> Directions for this task
Using the data below, return word for word every line from the one holding "Task: Select page 5 in pagination" down to the one holding "Screen dimensions: 473x433". Leave pictures out.

> Data
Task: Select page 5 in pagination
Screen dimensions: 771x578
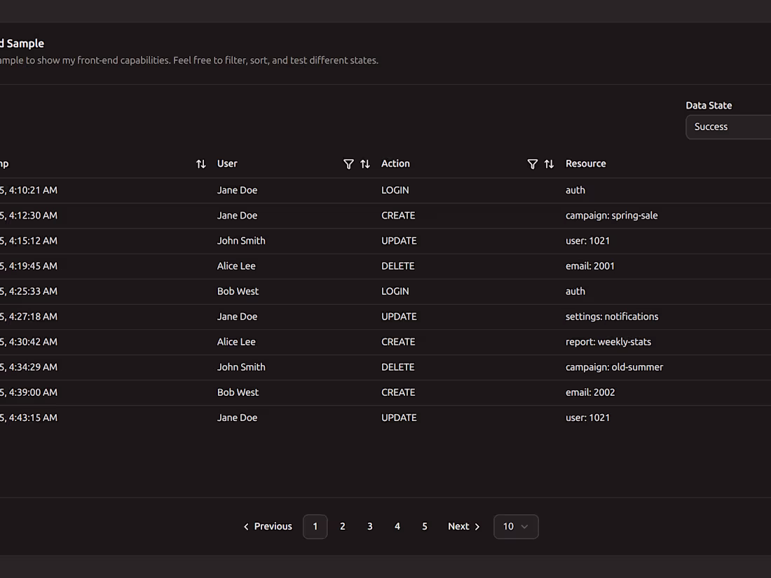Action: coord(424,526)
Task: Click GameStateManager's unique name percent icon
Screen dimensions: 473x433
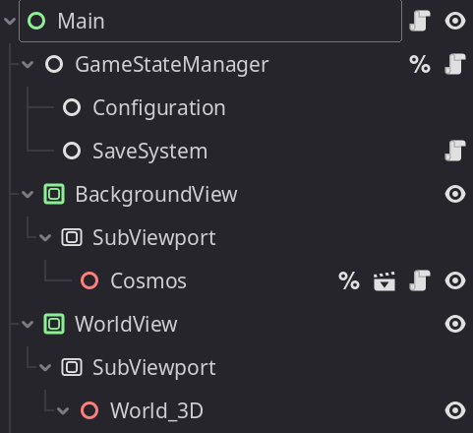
...
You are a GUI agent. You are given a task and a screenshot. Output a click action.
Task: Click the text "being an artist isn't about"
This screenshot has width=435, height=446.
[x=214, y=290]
* * *
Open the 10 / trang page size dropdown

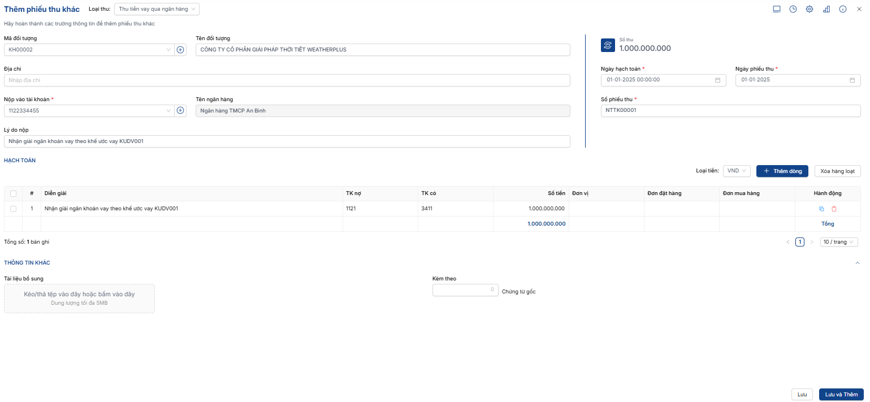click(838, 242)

> Reply
Task: Select page 5 in pagination
Screen dimensions: 771x578
Action: coord(424,526)
Task: Click GameStateManager's unique name percent icon
Screen dimensions: 473x433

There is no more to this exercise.